On July 26, when asked about his relationship with Griffin on Watch What Happens Live with Andy Cohen, Cooper said that the two were still friends.
“Yeah, we’re still friends,” he said. “And look, I said what I said about — I didn’t think what she said was appropriate, but I wish her the best and I hope she bounces back. She’s incredibly funny and a lot of people love her and I think she’ll bounce back from this.”
Cooper had previously made similar statements during an appearance at Arizona’s Comerica Theatre on June 11: “I don’t want anybody’s career to be destroyed because they do something unfortunate and inappropriate,” he said at the time. “Look, I wish her well and I hope she bounces back and keeps doing what she does best, which is make people laugh.”
“CNN made the decision not to bring her back,” he added. “I had nothing to do with it, but I certainly understand why they made that decision.”
Griffin, 56, told the magazine that the fact that Cooper was publicly claiming they were friends while not checking in with her hurt deeply. When he finally reached out to her in a series of text messages, she told him their friendship was over.

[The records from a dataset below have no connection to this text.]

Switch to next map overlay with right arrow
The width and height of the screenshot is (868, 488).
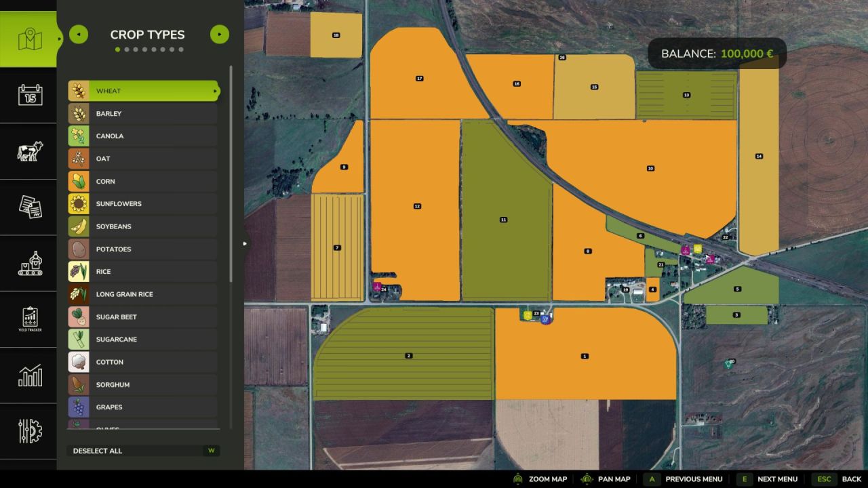220,34
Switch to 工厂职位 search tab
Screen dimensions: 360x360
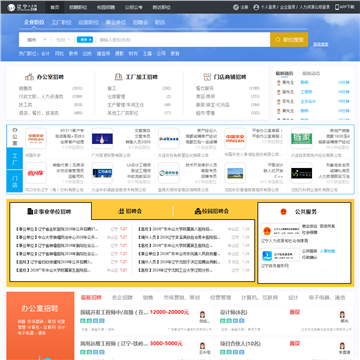[x=61, y=23]
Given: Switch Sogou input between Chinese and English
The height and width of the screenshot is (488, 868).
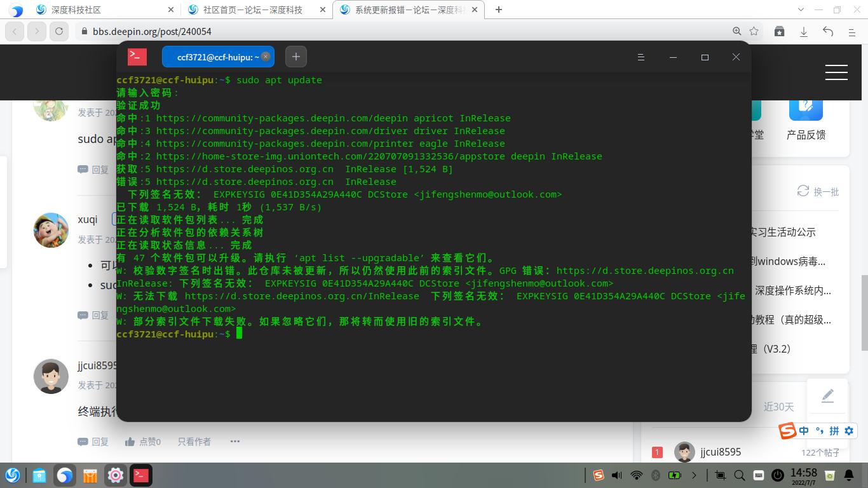Looking at the screenshot, I should pyautogui.click(x=803, y=431).
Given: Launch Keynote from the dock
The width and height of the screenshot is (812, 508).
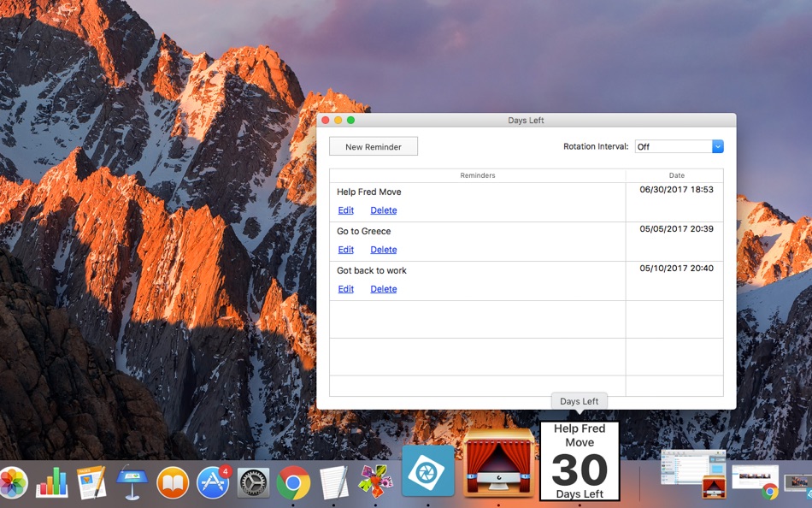Looking at the screenshot, I should [x=132, y=482].
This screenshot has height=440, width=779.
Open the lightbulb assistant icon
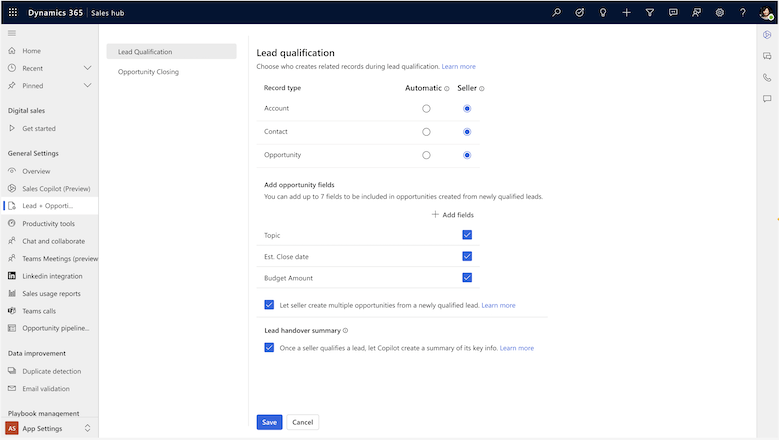[x=603, y=12]
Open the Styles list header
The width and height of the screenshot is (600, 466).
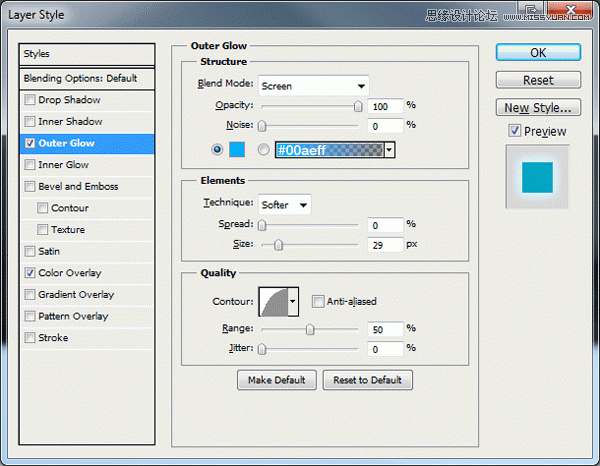88,54
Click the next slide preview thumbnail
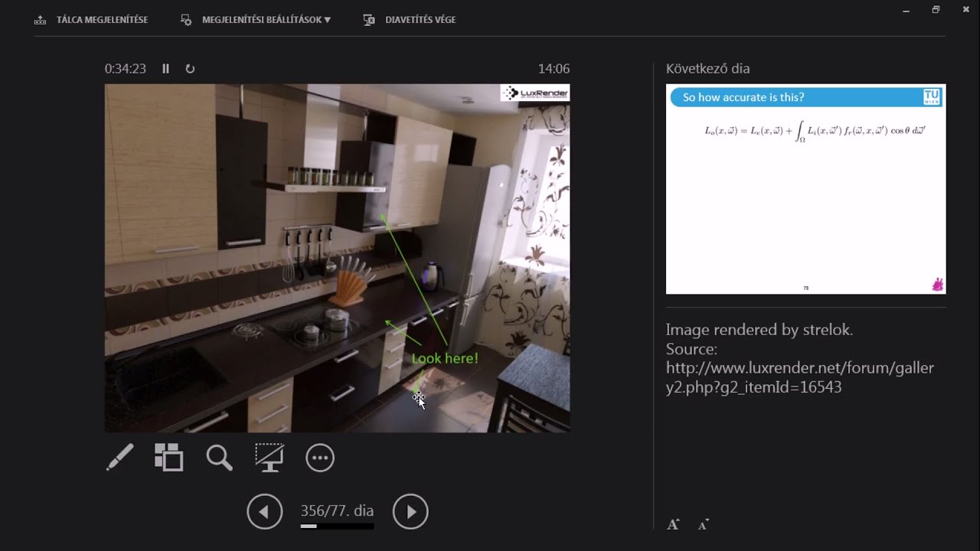Screen dimensions: 980x551 805,189
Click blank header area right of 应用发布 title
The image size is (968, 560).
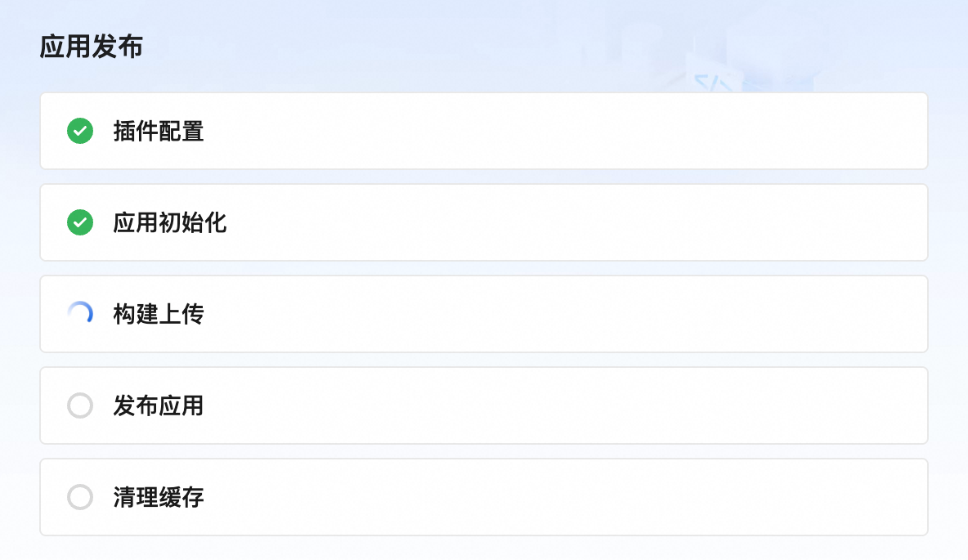(368, 47)
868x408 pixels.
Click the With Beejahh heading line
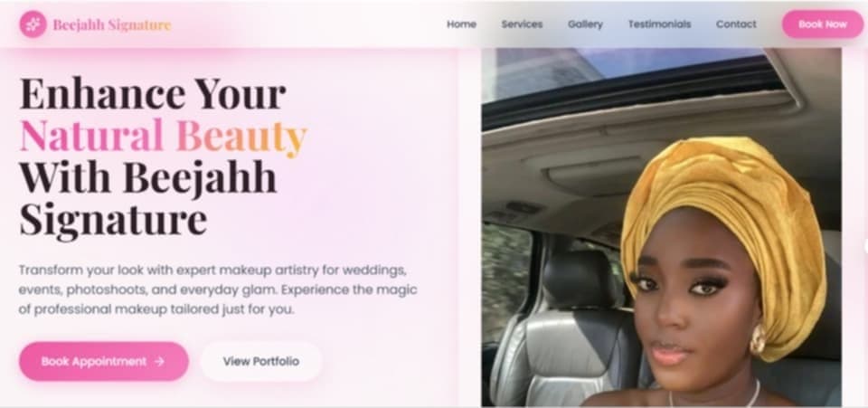[x=147, y=177]
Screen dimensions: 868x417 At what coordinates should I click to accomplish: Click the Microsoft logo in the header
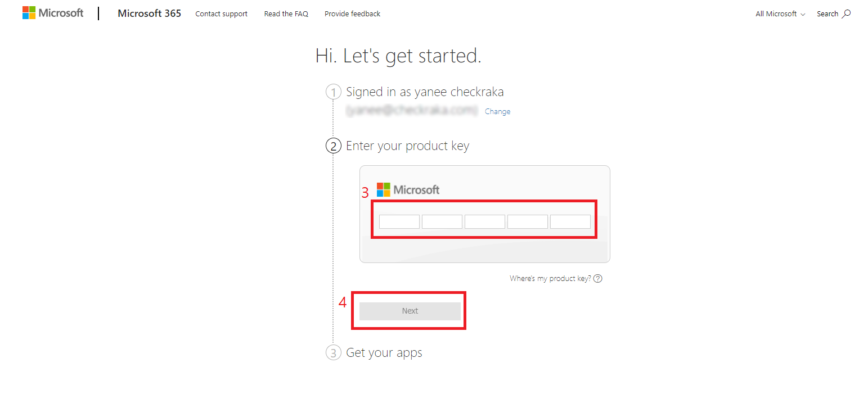tap(52, 13)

A source close to Cooper, 50, told the magazine that Cooper was “shocked and upset by the photo, and while he was not ready to talk to her personally about it, he still considered her to be a friend, and was publicly supportive when asked about the controversy.”
According to Griffin, other celebrities were more solicitous in the aftermath, such as Jerry Seinfeld and Jamie Foxx, who both spoke publicly in support of the comedian. According to Griffin, Amy Schumer personally sent her a funny video and former Today show host Billy Bush — who was notoriously caught up in his own Trump-related scandal — reportedly suggested in a note that Griffin stay quiet for a while and take up meditation.
Despite the far-reaching consequences of the photo, Griffin told The Cut she’s tired of apologizing for it.
“Why are people still expecting me to apologize and grovel to a man that tweets like this?” she said. “I’m a comedian; he’s our f—ing president.”
“President Trump just pardoned Joe Arpaio, who was essentially running a concentration camp in the Arizona desert,” she later added. “He said there are some good Nazis, and he’s kicking out young adults who were brought here as kids by their parents, and I’m the one who has to continue to apologize?”